Ambagon: TU Eindhoven spin-off raises 75 million euros to develop new cancer treatments

Eindhoven University of Technology

The biotechnology start-up Ambagon Therapeutics has raised 75 million euros (85 million dollars) in a financing round. With the money, the Dutch-American company will develop medicines that can be used to better treat cancer in the future. Ambagon was founded in 2020 on the basis of a number of years of research at TU Eindhoven by Eline Sijbesma, Loes Stevers and others.

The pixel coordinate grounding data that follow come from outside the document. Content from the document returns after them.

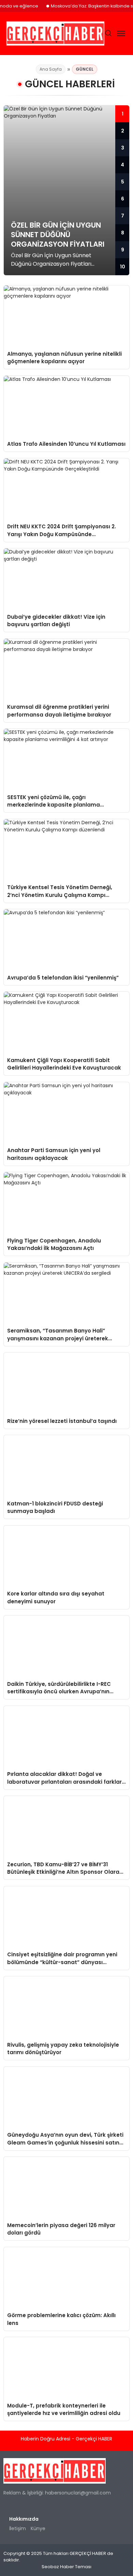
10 (122, 266)
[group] (67, 190)
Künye (38, 2528)
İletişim (17, 2528)
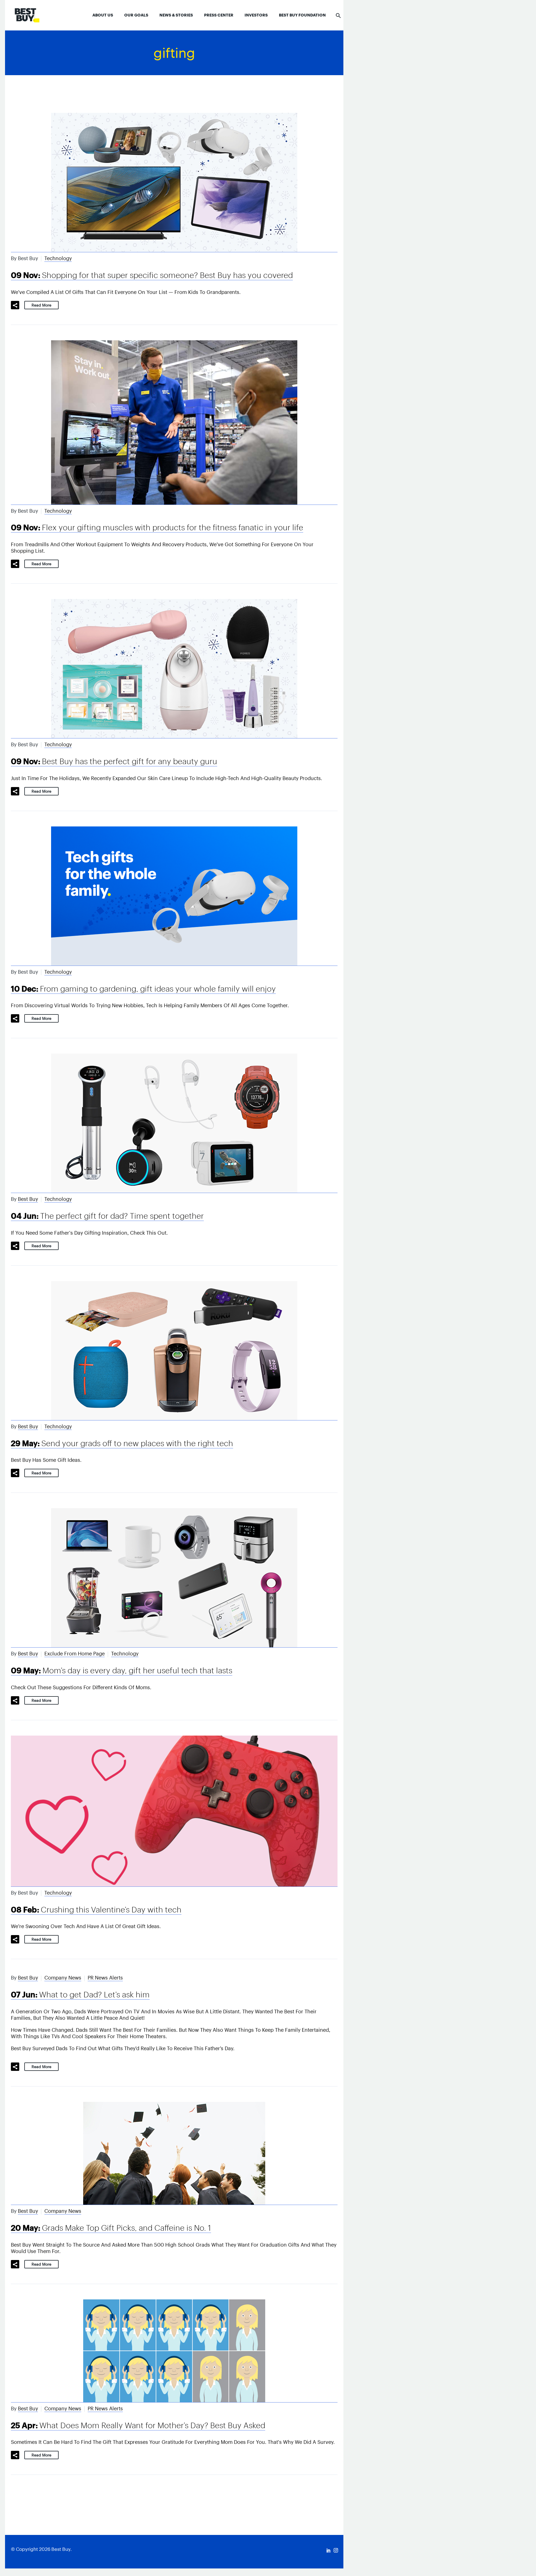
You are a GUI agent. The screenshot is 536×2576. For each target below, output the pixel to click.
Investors (256, 15)
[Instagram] (336, 2550)
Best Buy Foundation (302, 15)
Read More (41, 305)
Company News (62, 1977)
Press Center (218, 15)
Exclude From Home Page (74, 1653)
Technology (58, 258)
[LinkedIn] (328, 2550)
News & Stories (176, 15)
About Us (102, 15)
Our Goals (136, 15)
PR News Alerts (105, 1977)
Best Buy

An example of the TU/e-based research that has acted as the foundation for Ambagon comes from Eline Sijbesma. In her research, she created a molecular glue that provides a starting point for the development of drugs to treat breast cancer. The glue also offers good prospects for the development of medicines for, among others, diabetes and cystic fibrosis. The results were published in Nature Communications in 2020.

Ambagon currently employs 20 people; half on the TU/e campus in Eindhoven and half in San Francisco. Thanks to the new funding, the company plans to double this number in Eindhoven. TU/e professor of Chemical Biology Luc Brunsveld founded the start-up together with TU associate professor Christian Ottmann (Molecular Cell and Structural Biology) and Michelle Arkin (professor at the University of California).

Eline Sijbesma does research.

Keeping it in check

The team is currently working on developing further the molecular glue, a drug that makes it possible to better control disease-causing proteins. "In healthy people, their cells are in balance. When someone is ill, such as with cancer, their cells are thrown out of balance," Brunsveld explains. "Proteins can be the cause of this; when proteins mutate, they become overactive and therefore do not function properly. This can contribute to the growth of tumours, for example."

Other proteins can actually address this imbalance by keeping the diseased proteins in check and stalling tumour growth. The activity of these 'good' proteins can be helped through the use of specific drugs. However, until now, this has only been successful if the protein causing the disease has a clear structure, and this is not always the case. Often, the proteins associated with cancer growth have an unclear structure.

Researchers at the Eindhoven University of Technology and the University of California have therefore developed a molecule that gives 'good' proteins access to diseased causing proteins without a clear structure. This molecule links these two proteins together, creating the much-needed access, the so-called molecular glue. If this is further developed into a fully-fledged medicine, it will enable better cancer treatment, amongst other things.

Clinical studies

However, it will be years before the glue can be used as a medicine. Before this can happen, thorough pre-clinical and clinical studies will need to taken place. Brunsveld is very pleased with the current progress and the confidence of investors. "In our academic lab, we have laid the foundation on which we can build further. We are very pleased that we can take major steps in the further development of medicines that will enable us to better treat cancer. Our goal is for these drugs to form the basis of various cancer treatments in the future."

The funding round was led by Nextech Invest. An earlier seed round was funded by RA Capital Management, Droia Ventures, Inkef Capital, AbbVie Ventures, MRL Ventures Fund, and Mission BioCapital. Investors from the seed all joined the current Series A funding round, along with new investor Surveyor Capital (Citadel).